EDIT: Taking user2388's example, consider $$\displaystyle \sum_{k=1}^\infty \frac{1}{k}$$ The sum does not exist. In such a case, would it still be valid to write:

$$\displaystyle\lim_{n \rightarrow \infty} \sum_{j=1}^n \frac{1}{j} = \sum_{k=1}^\infty \frac{1}{k} $$

  • 2
    $\begingroup$ Isnt that the definition ? $\endgroup$ May 17, 2014 at 1:07
  • $\begingroup$ @ReneSchipperus Do you mean to say that every time we see a term like the one on the left-hand side, we can replace it with the term on right-hand side automatically and vice-versa ? $\endgroup$
    – curryage
    May 17, 2014 at 1:24
  • $\begingroup$ @curryage Yes, the right-hand side of that equation is defined by the limit on the left-hand side. It is just short-hand notation for that limit. $\endgroup$
    – bradhd
    May 17, 2014 at 1:38
  • $\begingroup$ @Brad See my edit to the question. If either the summation or the limit does not exist, can we still write it as shown ? $\endgroup$
    – curryage
    May 17, 2014 at 1:41
  • 1
    $\begingroup$ Yes, I suppose so. Again, the right-hand side is just notation that refers to the left-hand side: that they are equal is not something that needs to be proved, but is a matter of definition. $\endgroup$
    – bradhd
    May 17, 2014 at 1:43

1 Answer 1


Under the condition that such a limit exists. "Summation" can be formally written for just any sequence, even if it does not converge. However, writing something like $$lim_{n \rightarrow \infty} \sum_{j=1}^n a_j$$ implies that such limit exists.

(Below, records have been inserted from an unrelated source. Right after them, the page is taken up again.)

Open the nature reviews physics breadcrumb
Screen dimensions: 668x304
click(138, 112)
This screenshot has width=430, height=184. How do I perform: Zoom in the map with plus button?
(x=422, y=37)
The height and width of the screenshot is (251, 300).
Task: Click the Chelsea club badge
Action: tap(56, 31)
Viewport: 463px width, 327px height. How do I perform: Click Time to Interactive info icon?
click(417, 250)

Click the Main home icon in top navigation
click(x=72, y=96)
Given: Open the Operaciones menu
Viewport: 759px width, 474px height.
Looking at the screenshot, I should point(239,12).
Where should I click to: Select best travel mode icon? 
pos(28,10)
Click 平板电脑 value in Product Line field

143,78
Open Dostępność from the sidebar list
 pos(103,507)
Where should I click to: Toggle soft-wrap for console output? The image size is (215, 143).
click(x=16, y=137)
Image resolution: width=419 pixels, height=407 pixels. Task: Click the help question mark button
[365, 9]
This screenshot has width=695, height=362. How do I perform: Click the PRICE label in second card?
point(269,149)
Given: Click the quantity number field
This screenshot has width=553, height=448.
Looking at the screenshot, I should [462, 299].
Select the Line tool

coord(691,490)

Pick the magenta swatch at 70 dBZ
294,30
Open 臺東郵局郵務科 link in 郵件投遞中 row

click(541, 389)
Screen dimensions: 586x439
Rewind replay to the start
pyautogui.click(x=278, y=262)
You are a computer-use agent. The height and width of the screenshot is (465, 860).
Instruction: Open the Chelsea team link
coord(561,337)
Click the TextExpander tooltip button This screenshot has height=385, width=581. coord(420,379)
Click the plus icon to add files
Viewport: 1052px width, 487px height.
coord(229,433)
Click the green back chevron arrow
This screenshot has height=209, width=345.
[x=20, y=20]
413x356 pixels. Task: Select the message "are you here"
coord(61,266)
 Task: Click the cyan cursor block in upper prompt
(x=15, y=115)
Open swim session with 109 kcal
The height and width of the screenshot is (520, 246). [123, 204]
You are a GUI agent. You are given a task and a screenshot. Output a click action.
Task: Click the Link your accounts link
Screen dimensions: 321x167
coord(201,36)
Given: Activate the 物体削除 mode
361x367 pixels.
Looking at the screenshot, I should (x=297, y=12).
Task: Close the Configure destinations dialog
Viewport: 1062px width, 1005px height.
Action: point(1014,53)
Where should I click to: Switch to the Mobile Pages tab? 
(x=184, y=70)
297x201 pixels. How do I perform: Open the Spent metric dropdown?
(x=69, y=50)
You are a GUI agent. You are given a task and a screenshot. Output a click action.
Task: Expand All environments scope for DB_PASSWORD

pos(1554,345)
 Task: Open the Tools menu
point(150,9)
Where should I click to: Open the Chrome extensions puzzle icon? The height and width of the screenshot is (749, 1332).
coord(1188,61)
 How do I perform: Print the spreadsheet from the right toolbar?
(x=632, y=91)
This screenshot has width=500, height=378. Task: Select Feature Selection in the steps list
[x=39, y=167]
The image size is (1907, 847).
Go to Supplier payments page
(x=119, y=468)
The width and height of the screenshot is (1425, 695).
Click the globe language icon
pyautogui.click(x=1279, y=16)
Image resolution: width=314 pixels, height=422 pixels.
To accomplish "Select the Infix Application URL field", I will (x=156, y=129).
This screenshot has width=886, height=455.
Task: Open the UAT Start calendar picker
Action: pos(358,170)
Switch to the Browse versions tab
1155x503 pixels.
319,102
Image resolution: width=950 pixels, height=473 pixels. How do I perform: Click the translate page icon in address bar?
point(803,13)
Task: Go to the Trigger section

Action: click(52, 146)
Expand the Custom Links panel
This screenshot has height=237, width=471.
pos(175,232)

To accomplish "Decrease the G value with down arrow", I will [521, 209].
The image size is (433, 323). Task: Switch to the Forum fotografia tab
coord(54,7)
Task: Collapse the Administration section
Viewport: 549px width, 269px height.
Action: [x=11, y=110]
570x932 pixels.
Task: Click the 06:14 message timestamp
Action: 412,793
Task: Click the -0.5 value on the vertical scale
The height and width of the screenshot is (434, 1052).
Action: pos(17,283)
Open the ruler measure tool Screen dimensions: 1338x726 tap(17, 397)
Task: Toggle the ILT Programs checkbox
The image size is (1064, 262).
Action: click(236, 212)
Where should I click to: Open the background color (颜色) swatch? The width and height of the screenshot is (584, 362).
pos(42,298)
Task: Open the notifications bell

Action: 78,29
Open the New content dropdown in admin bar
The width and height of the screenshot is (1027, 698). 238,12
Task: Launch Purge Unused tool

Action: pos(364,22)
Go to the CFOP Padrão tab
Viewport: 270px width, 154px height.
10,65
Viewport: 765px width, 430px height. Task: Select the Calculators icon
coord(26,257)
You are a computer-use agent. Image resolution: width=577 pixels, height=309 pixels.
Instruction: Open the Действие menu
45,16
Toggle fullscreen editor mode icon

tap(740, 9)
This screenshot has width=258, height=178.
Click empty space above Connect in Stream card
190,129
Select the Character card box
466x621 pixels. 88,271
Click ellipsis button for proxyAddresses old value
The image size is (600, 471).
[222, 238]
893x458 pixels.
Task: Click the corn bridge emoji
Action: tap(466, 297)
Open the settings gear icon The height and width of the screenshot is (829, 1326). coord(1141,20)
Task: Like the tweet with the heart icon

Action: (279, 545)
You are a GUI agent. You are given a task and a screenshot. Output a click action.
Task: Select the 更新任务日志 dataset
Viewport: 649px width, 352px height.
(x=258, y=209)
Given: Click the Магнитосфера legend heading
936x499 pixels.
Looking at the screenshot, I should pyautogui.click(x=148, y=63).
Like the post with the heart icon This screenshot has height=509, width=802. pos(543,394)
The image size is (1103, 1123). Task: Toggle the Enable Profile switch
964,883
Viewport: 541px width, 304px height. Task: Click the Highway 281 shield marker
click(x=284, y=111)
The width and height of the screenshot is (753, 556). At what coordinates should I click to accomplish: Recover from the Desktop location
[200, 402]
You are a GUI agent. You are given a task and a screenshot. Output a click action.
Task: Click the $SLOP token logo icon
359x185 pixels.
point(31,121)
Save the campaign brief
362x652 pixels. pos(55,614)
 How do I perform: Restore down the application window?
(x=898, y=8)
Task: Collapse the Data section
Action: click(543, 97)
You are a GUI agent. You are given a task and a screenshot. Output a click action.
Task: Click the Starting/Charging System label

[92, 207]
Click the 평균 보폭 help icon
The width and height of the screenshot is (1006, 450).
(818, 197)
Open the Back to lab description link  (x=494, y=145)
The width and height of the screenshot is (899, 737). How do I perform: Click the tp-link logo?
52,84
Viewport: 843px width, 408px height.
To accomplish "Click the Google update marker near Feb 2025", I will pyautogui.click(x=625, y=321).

If it converges then such a limit it by definition the sum of the series. Howe else could you define the result of such summation? Still, in this very notation you can write a series that does not converge, for example $$\sum_{k=1}^\infty \frac 1 k$$ This one has no sum (having taken enough its terms you can make it more than any given real number x) but the notation is valid.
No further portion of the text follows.